Tareas por realizar
**a)** En el artículo sobre la llegada a España, ¿cuántas cabinas de control de pasaportes hay disponibles y cuántas están ocupadas?
**b)** Explica, según el artículo sobre la llegada a España, por qué se forma una larga cola para enseñar el pasaporte en Barajas.

Artículo
▼▼▼
Preámbulo priápico a la Xuntanza
Lo malo —lo peor— de España es que no hay forma de que pase inadvertida. No cabe ignorarla. Se mete por las pupilas, atruena los tímpanos, hiere la sensibilidad, ofende la inteligencia. Su personalidad, qué duda cabe, es acusada. Quien llega a ella, indígena o forastero que sea, no puede mirar hacia otra parte. El país lo absorbe, lo implica, lo complica, lo incorpora a su metabolismo.
Yo lo hago a menudo. Llegar, digo. Mi patria es inconfundible. No hay en la tierra ningún otro lugar semejante. Piso su suelo y, en el acto, todo me dice dónde estoy. Es, para mí, una sensación sumamente desagradable. Siempre me entran ganas de girar sobre mis talones para emprender abierta fuga o, cuando menos, prudente retirada.
Pongamos que vengo de allá donde Cristo perdió el gorro y que llego, reventado por los controles de los puntos de embarque, las sevicias de la aeronáutica y el desbarajuste del jet lag, al aeropuerto de Barajas. Todo, en él y a partir de él, empieza a ir mal. La lógica se interrumpe. Los dislates se suceden. Nada funciona como es debido. El hombre se torna alimaña para su prójimo. La agresión sustituye a la cortesía.
Larga cola para enseñar el pasaporte a un policía displicente. Hay seis o más cabinas disponibles, pero sólo dos de ellas están ocupadas. Los titulares de las otras andarán de racaneo por la cafetería o la comisaría. Un pitillito, una cervecita.
«Ya estoy en España», me digo.
Supero el trámite, dejo atrás las ventanillas melladas y busco —jadeante, derrengado, esperanzado— un carrito en el que depositar y transportar el pesadísimo equipaje de mano. Tengo que recorrer más de cien metros para llegar a ellos. Lo que importa es joder.
▲▲▲
Filas proporcionadas
▼▼▼
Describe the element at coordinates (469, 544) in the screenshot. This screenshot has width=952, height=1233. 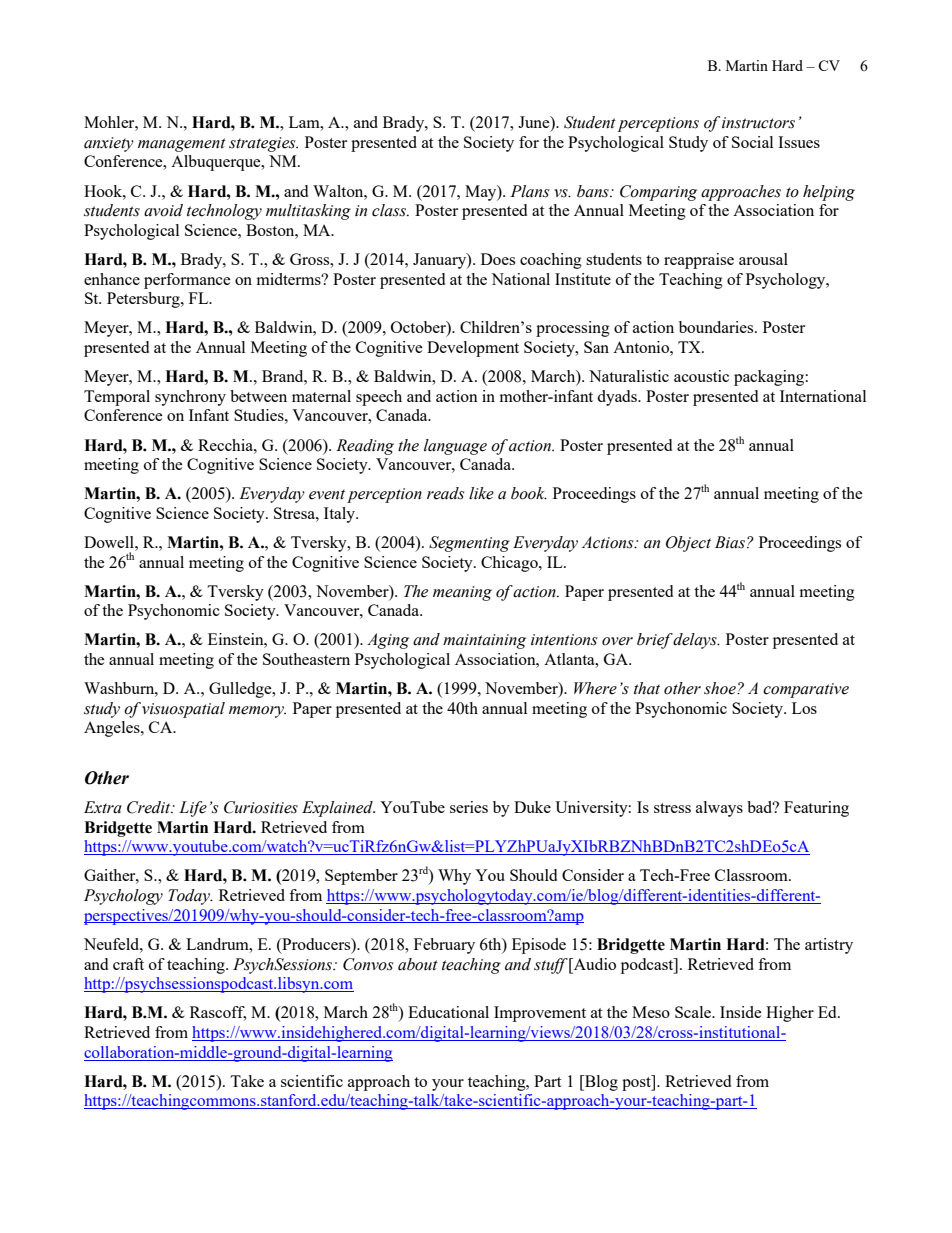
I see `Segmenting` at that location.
▲▲▲
▼▼▼
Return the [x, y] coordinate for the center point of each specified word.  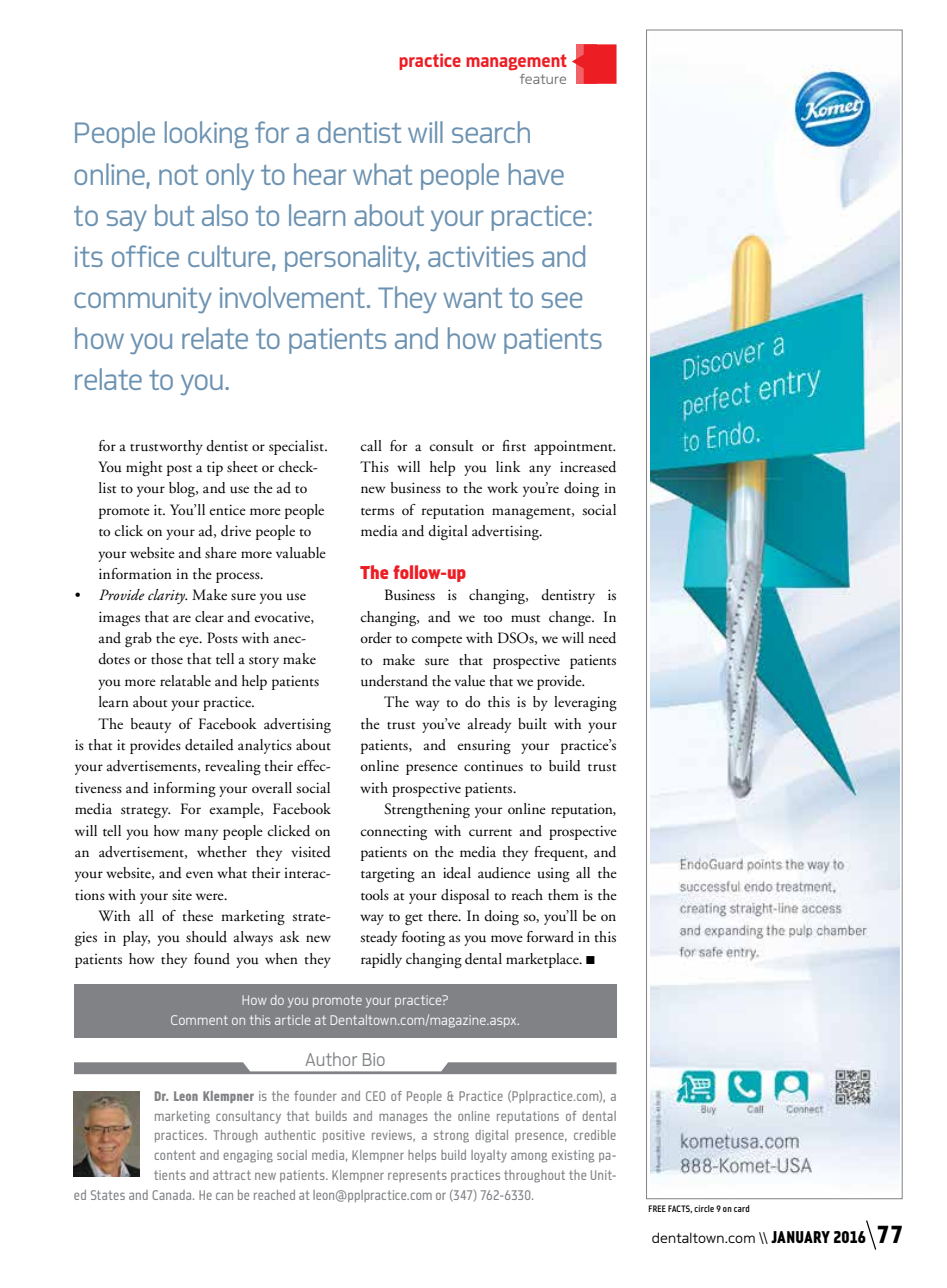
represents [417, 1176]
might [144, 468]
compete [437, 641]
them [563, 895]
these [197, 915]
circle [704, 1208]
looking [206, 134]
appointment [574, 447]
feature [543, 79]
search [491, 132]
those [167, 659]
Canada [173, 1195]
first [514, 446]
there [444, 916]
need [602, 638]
▲▲▲
Conjunto de respuestas
**a)** Hay seis o más cabinas disponibles, pero solo dos están ocupadas.

**b)** Se forma porque, de las seis o más cabinas disponibles, solo dos están ocupadas. Los titulares de las demás andarán, según el artículo, de racaneo por la cafetería o la comisaría.